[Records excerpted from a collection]
===============

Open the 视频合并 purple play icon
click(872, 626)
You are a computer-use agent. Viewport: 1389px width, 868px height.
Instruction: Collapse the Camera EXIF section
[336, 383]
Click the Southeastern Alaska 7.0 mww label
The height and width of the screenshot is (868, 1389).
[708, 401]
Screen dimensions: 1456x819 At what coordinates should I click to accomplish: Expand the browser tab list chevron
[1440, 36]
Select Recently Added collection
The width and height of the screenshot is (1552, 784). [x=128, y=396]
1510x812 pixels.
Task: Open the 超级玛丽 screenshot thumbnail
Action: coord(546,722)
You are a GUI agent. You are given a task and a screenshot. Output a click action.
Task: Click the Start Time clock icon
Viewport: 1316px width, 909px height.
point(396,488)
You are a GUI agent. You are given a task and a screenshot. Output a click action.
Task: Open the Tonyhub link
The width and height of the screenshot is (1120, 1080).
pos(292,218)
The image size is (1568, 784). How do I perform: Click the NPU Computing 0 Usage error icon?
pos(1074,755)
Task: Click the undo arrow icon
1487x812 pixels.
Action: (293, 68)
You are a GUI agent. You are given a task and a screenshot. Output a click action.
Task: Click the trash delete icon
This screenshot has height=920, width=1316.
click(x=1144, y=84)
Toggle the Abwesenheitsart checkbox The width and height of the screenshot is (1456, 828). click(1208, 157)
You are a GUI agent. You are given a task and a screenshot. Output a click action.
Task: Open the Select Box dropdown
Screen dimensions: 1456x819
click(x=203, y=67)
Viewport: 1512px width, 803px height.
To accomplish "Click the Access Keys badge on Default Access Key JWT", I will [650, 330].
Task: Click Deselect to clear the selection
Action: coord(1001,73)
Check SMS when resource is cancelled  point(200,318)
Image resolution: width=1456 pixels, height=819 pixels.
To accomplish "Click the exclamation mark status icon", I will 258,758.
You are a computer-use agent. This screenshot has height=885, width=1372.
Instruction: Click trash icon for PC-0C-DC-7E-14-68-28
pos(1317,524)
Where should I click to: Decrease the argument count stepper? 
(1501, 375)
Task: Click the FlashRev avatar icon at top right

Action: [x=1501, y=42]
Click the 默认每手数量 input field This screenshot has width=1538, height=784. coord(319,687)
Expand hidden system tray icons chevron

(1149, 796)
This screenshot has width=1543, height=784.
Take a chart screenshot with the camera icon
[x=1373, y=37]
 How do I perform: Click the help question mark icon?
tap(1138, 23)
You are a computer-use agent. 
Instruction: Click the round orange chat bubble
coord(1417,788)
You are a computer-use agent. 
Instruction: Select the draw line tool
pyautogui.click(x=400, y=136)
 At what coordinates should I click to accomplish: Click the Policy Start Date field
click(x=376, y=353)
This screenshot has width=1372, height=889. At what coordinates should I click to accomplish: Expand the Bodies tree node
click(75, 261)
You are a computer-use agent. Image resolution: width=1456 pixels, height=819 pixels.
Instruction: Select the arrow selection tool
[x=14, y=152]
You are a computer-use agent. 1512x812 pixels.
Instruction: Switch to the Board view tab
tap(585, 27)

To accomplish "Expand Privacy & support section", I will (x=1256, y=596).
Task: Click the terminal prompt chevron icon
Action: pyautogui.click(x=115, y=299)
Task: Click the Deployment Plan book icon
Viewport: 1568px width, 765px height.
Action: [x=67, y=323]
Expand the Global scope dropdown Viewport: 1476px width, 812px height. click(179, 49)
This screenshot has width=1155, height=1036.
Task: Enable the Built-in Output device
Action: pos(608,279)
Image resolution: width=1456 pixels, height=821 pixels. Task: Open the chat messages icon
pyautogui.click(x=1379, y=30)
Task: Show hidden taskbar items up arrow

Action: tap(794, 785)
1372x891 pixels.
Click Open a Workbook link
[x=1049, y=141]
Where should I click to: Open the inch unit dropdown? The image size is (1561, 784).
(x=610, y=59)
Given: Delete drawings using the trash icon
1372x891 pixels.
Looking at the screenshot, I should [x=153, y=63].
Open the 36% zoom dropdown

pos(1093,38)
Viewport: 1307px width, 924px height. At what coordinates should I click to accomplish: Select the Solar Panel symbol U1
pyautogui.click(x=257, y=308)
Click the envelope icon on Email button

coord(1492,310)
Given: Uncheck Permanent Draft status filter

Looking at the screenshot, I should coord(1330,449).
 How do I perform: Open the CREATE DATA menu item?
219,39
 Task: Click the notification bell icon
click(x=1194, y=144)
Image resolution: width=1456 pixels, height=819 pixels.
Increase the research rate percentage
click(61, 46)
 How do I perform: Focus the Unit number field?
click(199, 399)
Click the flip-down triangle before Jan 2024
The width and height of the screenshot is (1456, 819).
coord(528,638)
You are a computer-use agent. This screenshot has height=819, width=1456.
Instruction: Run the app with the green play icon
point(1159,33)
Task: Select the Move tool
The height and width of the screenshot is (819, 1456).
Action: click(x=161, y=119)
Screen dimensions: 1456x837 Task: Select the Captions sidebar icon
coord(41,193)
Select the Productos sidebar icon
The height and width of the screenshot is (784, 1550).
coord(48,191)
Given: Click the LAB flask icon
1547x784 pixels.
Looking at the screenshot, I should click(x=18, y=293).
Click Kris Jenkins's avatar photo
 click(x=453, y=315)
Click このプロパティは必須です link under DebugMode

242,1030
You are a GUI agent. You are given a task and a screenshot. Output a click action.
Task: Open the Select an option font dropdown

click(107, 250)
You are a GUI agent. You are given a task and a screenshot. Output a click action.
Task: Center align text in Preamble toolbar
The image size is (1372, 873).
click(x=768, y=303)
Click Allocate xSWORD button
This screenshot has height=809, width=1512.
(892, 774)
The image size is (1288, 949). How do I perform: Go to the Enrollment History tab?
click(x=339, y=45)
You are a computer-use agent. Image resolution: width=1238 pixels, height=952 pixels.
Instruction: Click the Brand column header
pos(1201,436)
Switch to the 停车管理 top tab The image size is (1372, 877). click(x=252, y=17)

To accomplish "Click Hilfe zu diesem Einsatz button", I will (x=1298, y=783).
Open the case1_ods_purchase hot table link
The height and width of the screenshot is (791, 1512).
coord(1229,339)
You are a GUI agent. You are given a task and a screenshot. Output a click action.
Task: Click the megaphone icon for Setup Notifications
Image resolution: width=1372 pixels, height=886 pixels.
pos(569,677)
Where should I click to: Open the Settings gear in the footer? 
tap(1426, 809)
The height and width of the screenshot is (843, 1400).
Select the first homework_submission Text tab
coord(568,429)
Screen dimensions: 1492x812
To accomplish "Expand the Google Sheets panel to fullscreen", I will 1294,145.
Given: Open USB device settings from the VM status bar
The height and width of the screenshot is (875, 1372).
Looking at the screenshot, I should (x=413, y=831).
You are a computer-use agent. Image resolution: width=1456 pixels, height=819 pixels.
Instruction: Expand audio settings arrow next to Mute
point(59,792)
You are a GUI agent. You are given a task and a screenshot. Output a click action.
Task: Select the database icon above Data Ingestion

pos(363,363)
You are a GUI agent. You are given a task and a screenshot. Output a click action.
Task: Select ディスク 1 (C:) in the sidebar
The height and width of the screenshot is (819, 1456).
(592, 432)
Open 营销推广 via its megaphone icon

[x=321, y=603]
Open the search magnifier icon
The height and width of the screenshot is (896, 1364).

===============

### Work task
Across the entries, each line containing the word "computer" is to be counted once; the total alone is to be given.

### Task solution
9